EXERCISE DETAILS:
When you reach the line that contains "This screenshot has width=1148, height=362.", set down that line and every one after it through the end of the records, exactly as written and with no pictures.
%%
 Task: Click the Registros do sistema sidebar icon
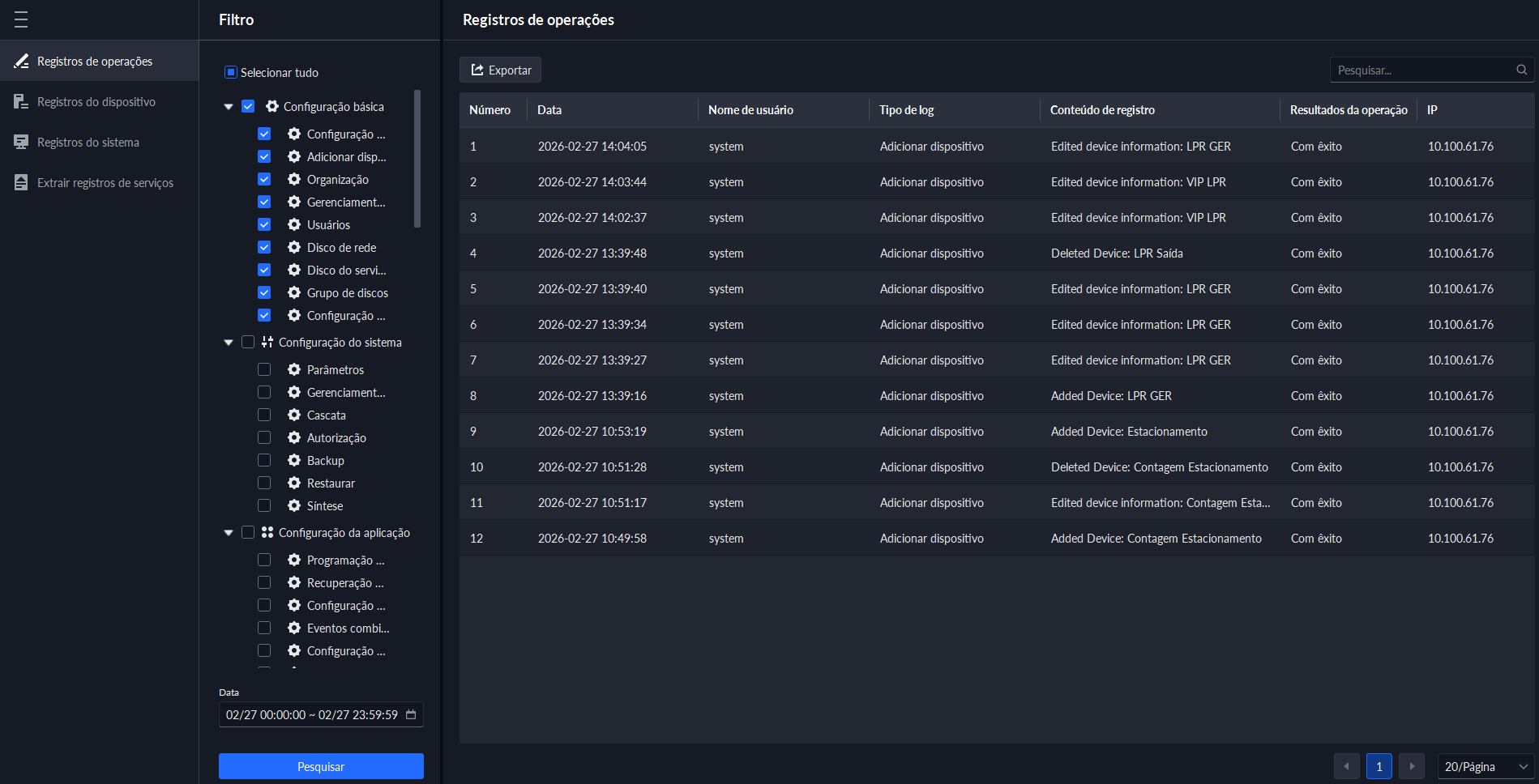[x=22, y=143]
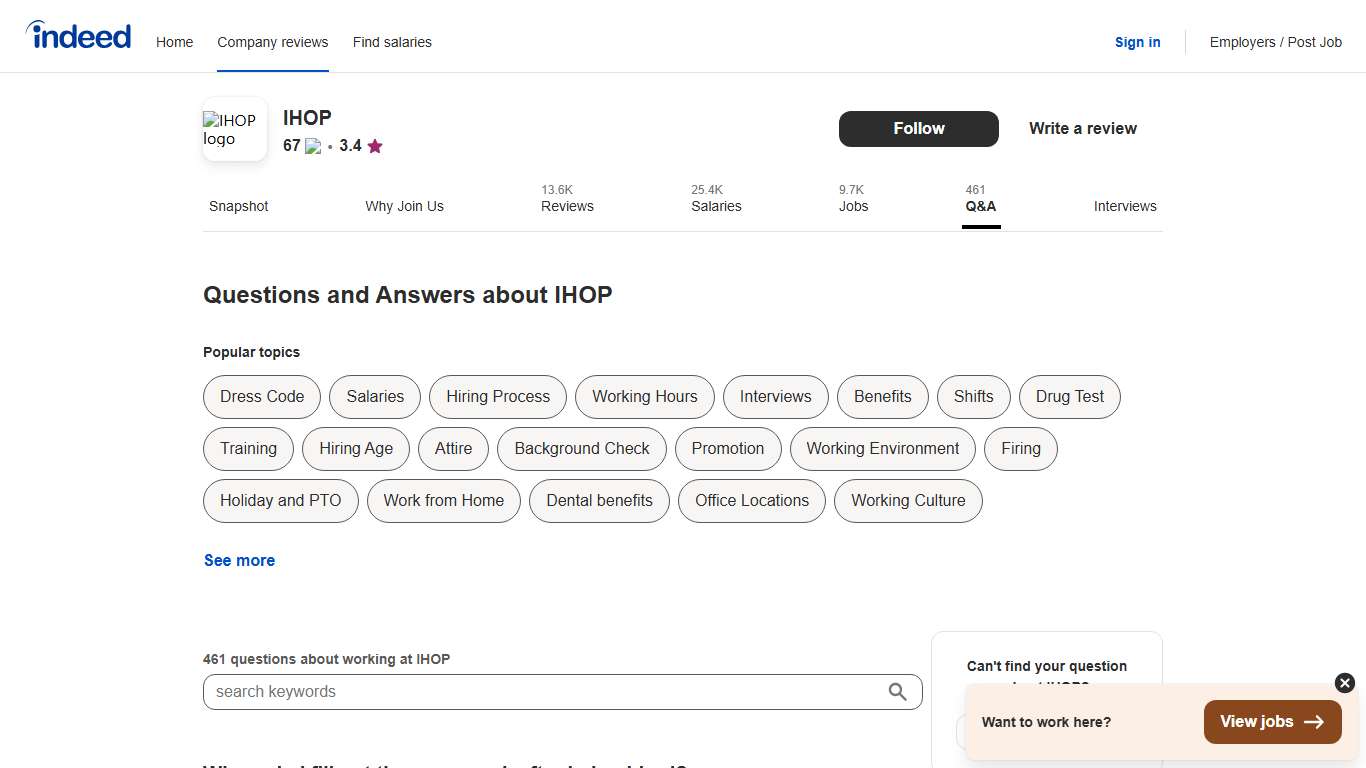Open Write a review
Viewport: 1366px width, 768px height.
pyautogui.click(x=1082, y=128)
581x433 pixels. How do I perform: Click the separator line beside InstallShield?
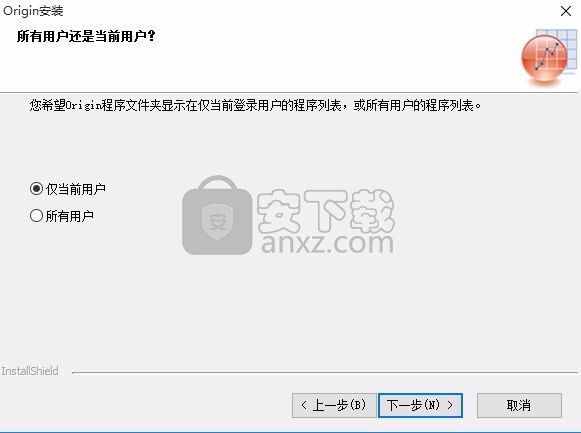(325, 373)
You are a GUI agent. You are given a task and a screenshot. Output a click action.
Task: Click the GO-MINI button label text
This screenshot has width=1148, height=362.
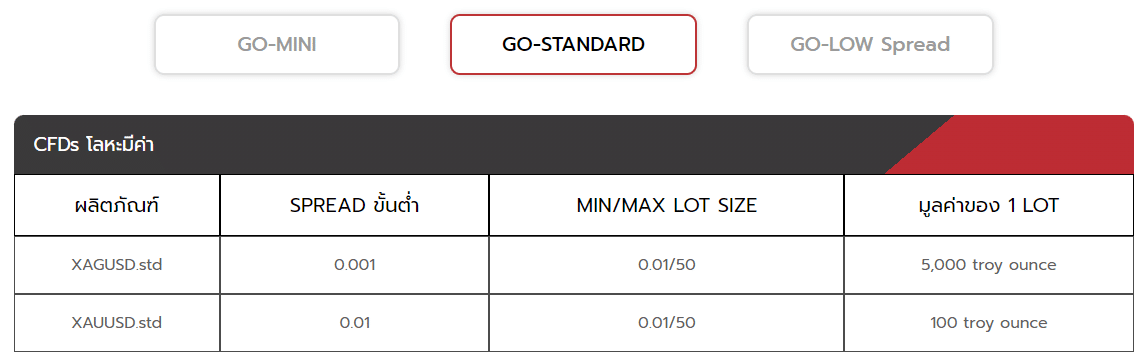pyautogui.click(x=277, y=45)
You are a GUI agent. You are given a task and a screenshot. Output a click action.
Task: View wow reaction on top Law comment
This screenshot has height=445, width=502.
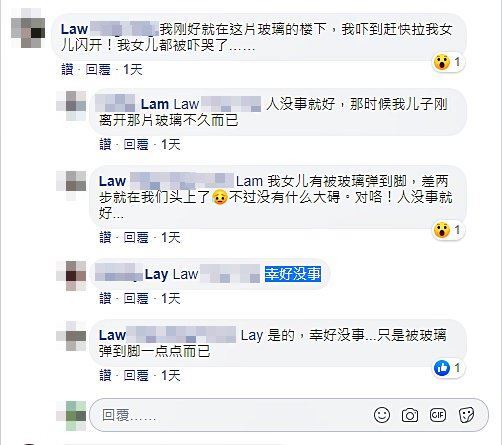click(447, 62)
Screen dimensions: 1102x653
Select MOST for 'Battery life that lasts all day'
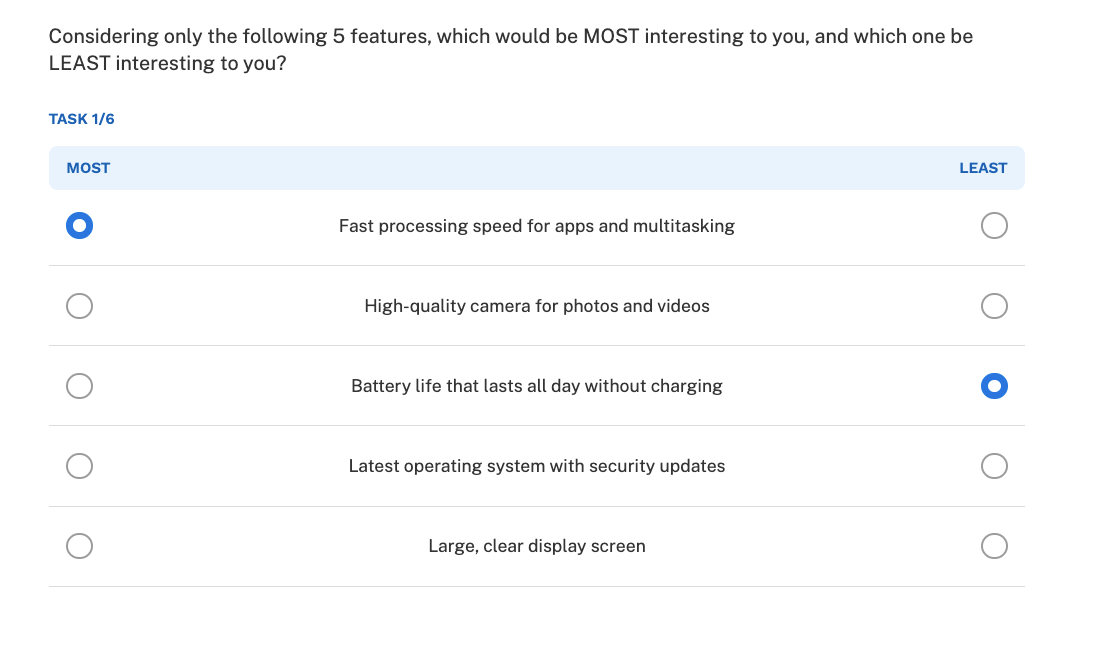(79, 385)
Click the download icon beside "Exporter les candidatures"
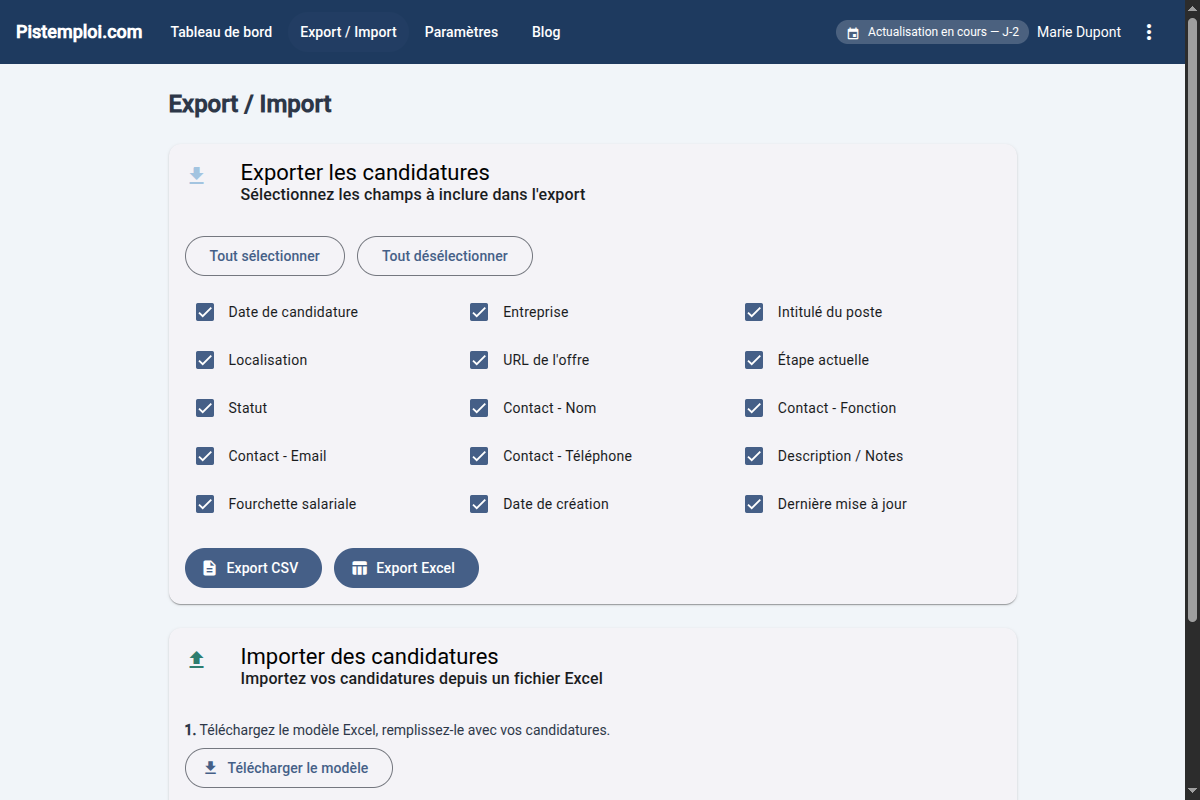Viewport: 1200px width, 800px height. click(x=197, y=175)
%%
RESULT BELOW:
This screenshot has width=1148, height=362.
pyautogui.click(x=277, y=45)
You are a GUI agent. You are given a task and a screenshot. Output a click action.
Task: View wow reaction on top Law comment
This screenshot has height=445, width=502.
click(447, 62)
Screen dimensions: 1102x653
Select MOST for 'Battery life that lasts all day'
(79, 385)
Click the download icon beside "Exporter les candidatures"
Viewport: 1200px width, 800px height. click(x=197, y=175)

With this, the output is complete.